--- start GIVEN INFORMATION ---

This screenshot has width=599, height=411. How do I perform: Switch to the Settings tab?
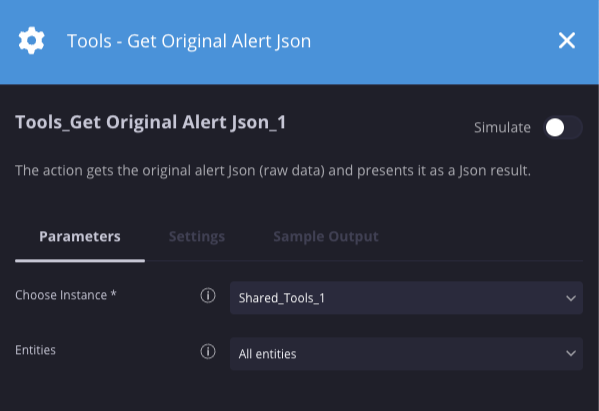click(x=197, y=236)
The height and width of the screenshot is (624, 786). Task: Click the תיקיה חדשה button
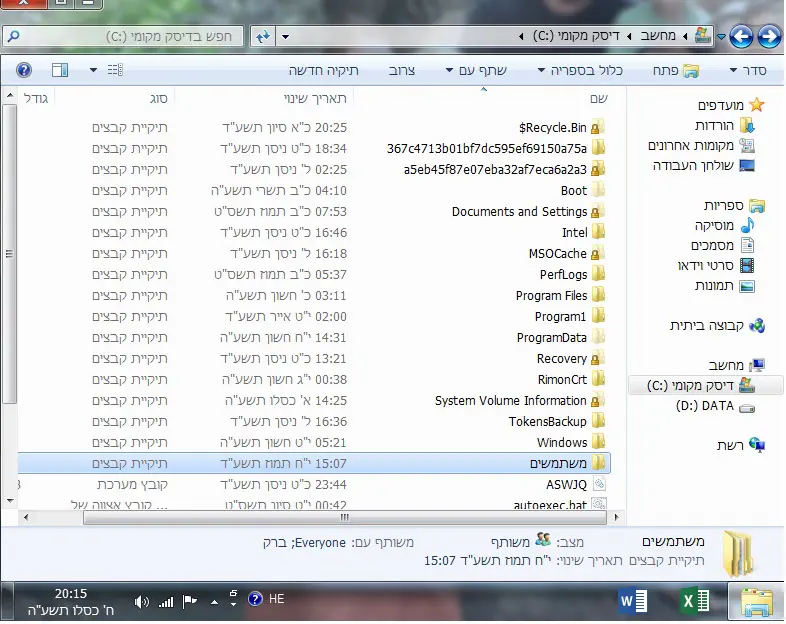323,70
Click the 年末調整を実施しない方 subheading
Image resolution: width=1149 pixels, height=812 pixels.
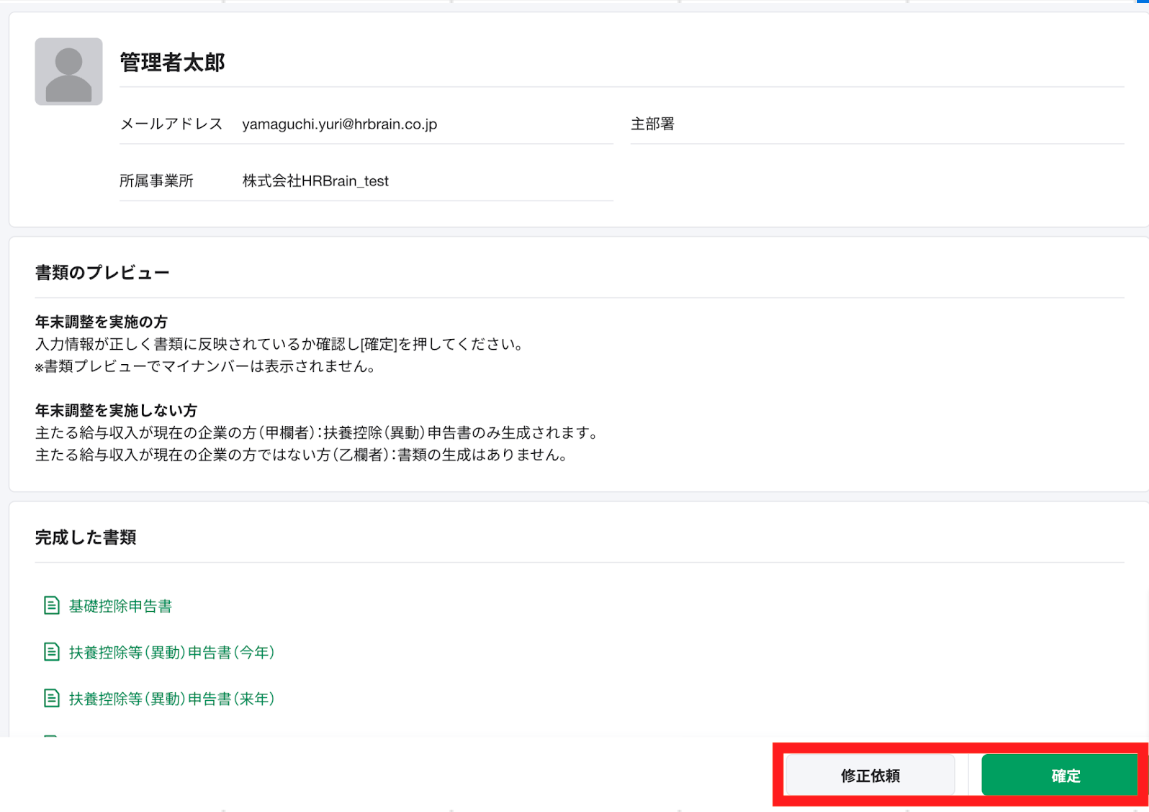pyautogui.click(x=115, y=411)
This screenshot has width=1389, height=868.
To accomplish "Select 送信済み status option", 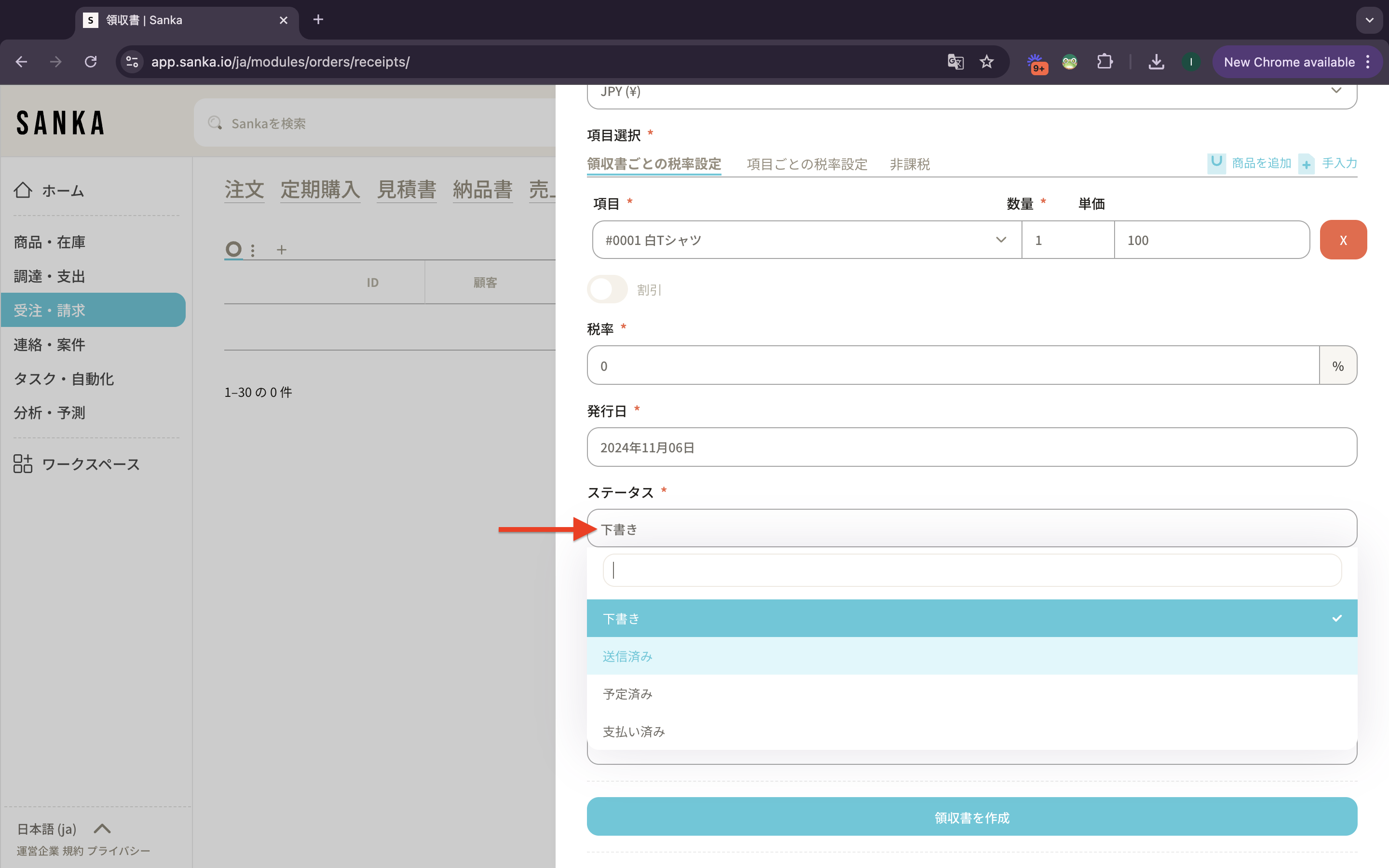I will click(627, 656).
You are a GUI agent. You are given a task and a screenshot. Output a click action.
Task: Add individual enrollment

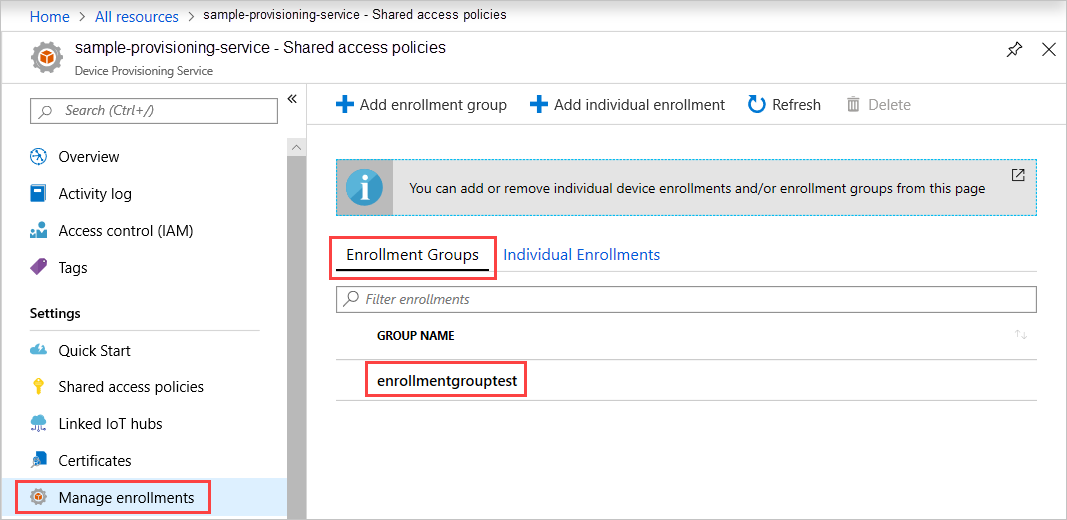(627, 105)
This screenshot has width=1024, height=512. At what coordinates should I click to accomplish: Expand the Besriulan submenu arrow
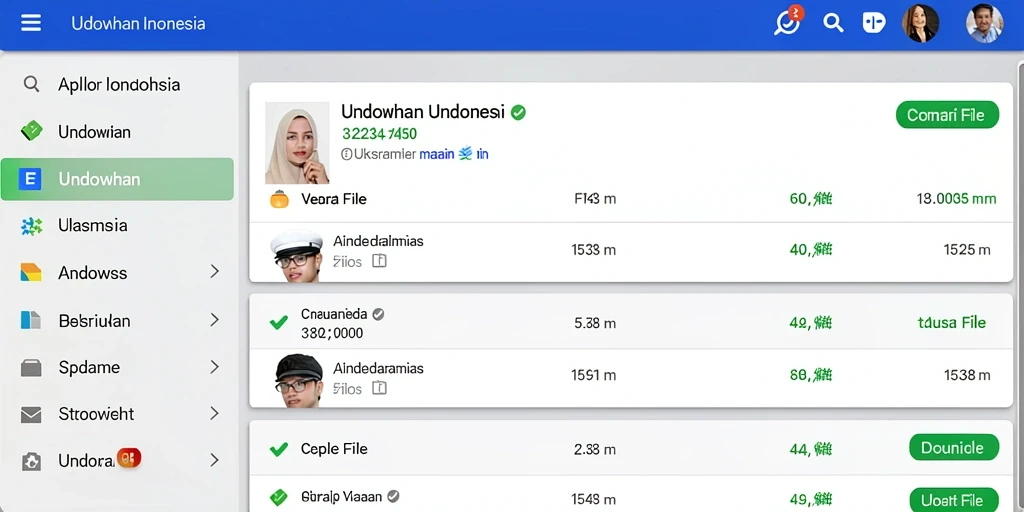click(214, 320)
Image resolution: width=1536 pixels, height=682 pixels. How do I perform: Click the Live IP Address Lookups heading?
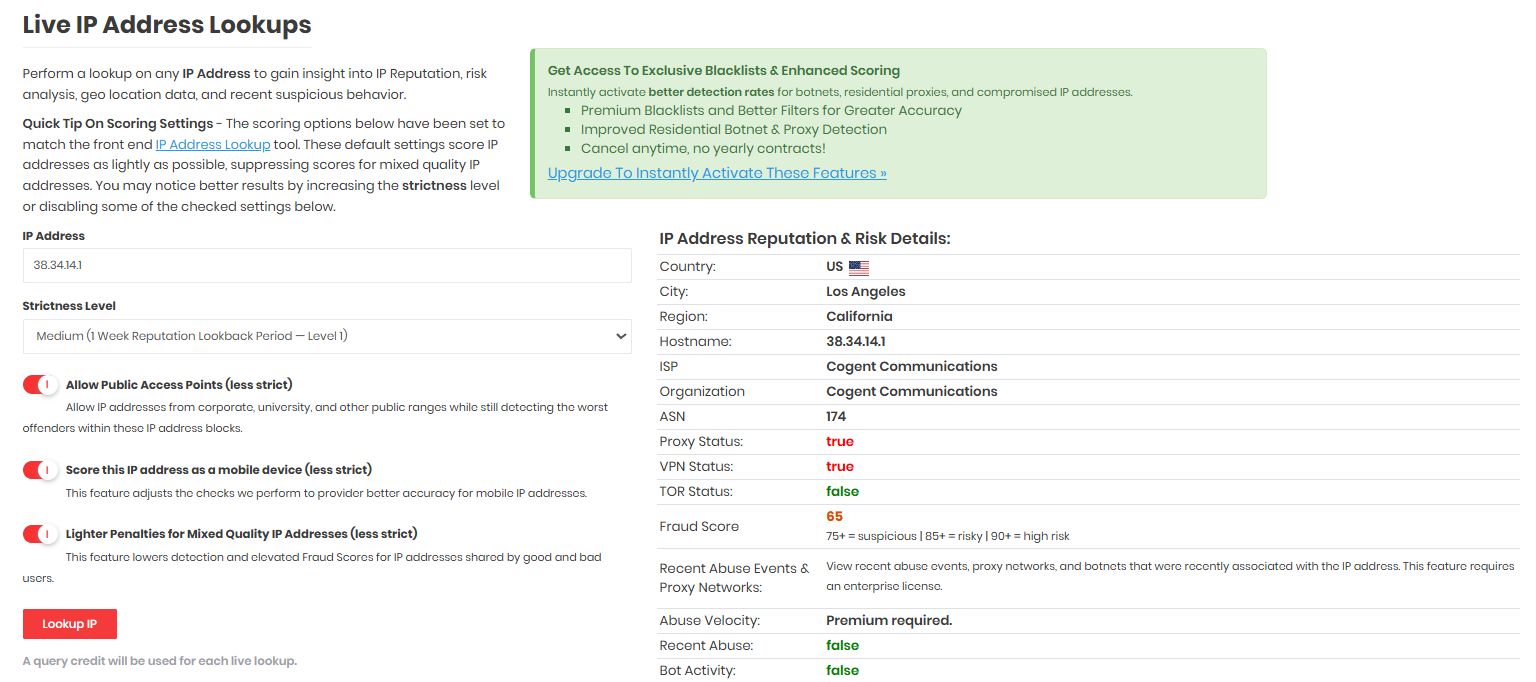pyautogui.click(x=167, y=25)
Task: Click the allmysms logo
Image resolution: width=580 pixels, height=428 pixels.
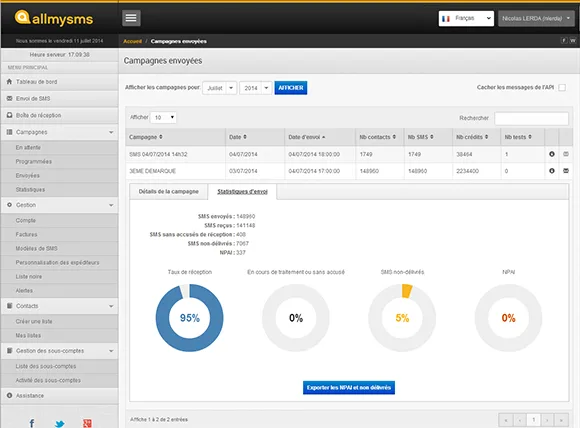Action: [x=54, y=18]
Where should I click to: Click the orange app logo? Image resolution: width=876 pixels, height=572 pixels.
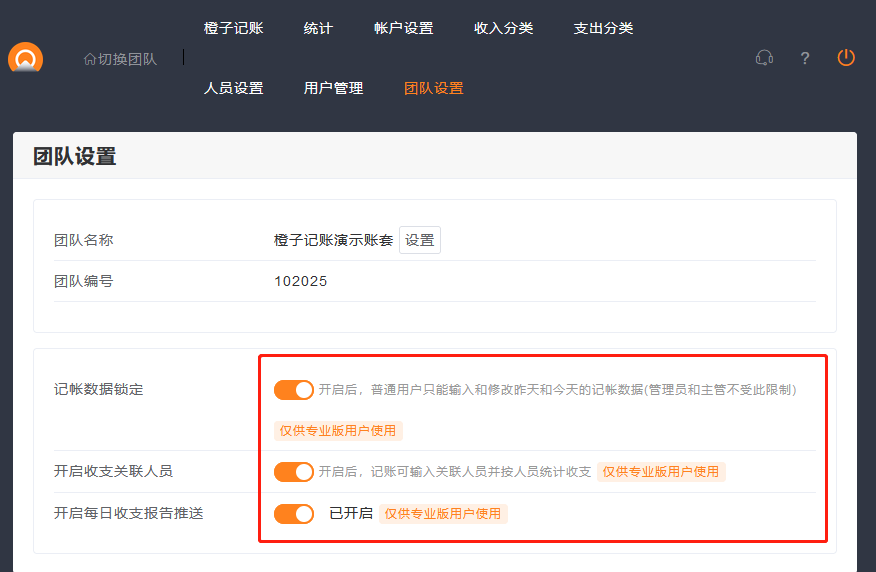point(25,58)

--- end GIVEN INFORMATION ---

> _PROBLEM DESCRIPTION_
Turn the records into a numbered list, starting at the line that contains "You are a GUI" and ending with the last of the records, and drop any blank lines. Leave the pictures out of your list.

> _TASK SOLUTION_
1. You are a GUI agent. You are given a task and a screenshot. Output a click action.
2. Task: Add individual enrollment
3. (627, 105)
4. This screenshot has width=1024, height=512. At what coordinates should I click to accomplish: Expand the Besriulan submenu arrow
5. click(214, 320)
6. Image resolution: width=1536 pixels, height=682 pixels. How do I perform: Click the Live IP Address Lookups heading?
7. pyautogui.click(x=167, y=25)
8. Task: Click the allmysms logo
9. Image resolution: width=580 pixels, height=428 pixels.
10. Action: [x=54, y=18]
11. Where should I click to: Click the orange app logo? Image resolution: width=876 pixels, height=572 pixels.
12. point(25,58)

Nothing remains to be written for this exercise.